Wednesday, February 20, 2013
Out of the Fog and Back on My Knees
Maybe this is what separates me from the big time writers and speakers: I still can't reconcile my personal life with my (very limited) public life.
How to the "real" writers do it? How do they keep writing, talking, and encouraging others when they have dry times spiritually, when God seems silent, and when relationships are sticky? I picture them firmly on the pedestal where I have placed them, continuing faithfully in the Word, trusting God in prayer, and finding spiritual applications to share with us average Christians who are slogging our way through life's difficulties.
Somehow as much as I want to be "real" with you here, I keep slipping into my preferred stance as an expert-wannabe, and then I groan when "being real" forces me to acknowledge that I am in the same trenches with you, fighting similar battles. The glitch is that I can't freely share the nature of my battles, since the story involves some seriously messed up, intertwined lives. People would be hurt if I broadcast our squabbles on a public forum like this.
With my apologies for being so vague, let me just say that after a prolonged conflict, I feel like the end is in sight. It's been a doozy, let me tell you! For the past few weeks, I have decided to stop making excuses for sticking my head in the sand, and I've started spending one solid hour in prayer every day, almost without fail. As a result, I am seeing answered prayer and breakthroughs in the battle. Maybe next time I won't be so slow to return to the Power Source.
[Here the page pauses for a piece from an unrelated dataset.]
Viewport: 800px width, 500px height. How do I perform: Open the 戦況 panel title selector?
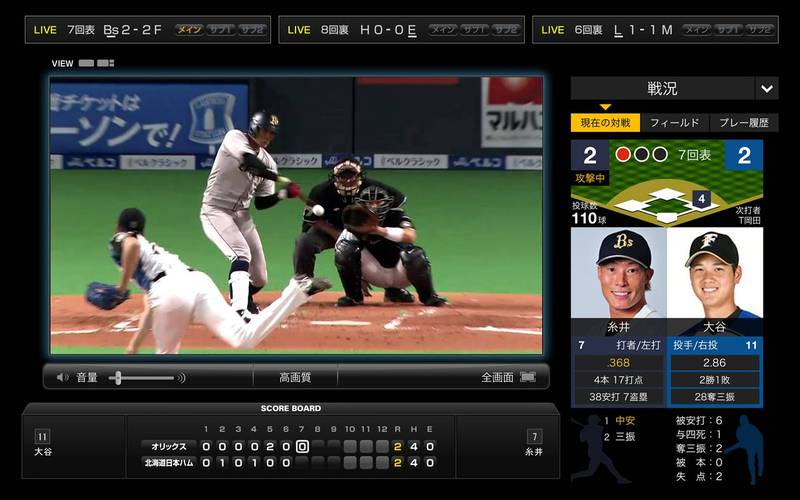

Rather than reprinting the story here, you can read about a similar lesson in prayer on my personal blog, Memories and Musings from Mexico: Mixed-up Prayers. It's a true story that happened in Guatemala after my third son was born in 1989. Back then the only time I could be quiet and alone for devotions was when the baby woke up to be fed at 2:00 A.M.
That's what I'm trying to do again, meet with God for a solid hour when the rest of the family is asleep. Nothing needs to be done in the middle of the night. The phone isn't going to ring, no neighbors will be stopping by; the only thing I am missing is sleep. It seems to be harder in my 50's than it was in my 20's, but it's still just as vital to sacrifice whatever it takes to have time to talk to God and listen for my daily marching orders.
Do tell, how do you carve out a private time and place to meet with the Lord each day? Surely there's a better solution that doesn't involve crawling out of bed in the wee hours of the morning. Please share!
IRL: It's good to be out of the fog and back on my knees again in earnest.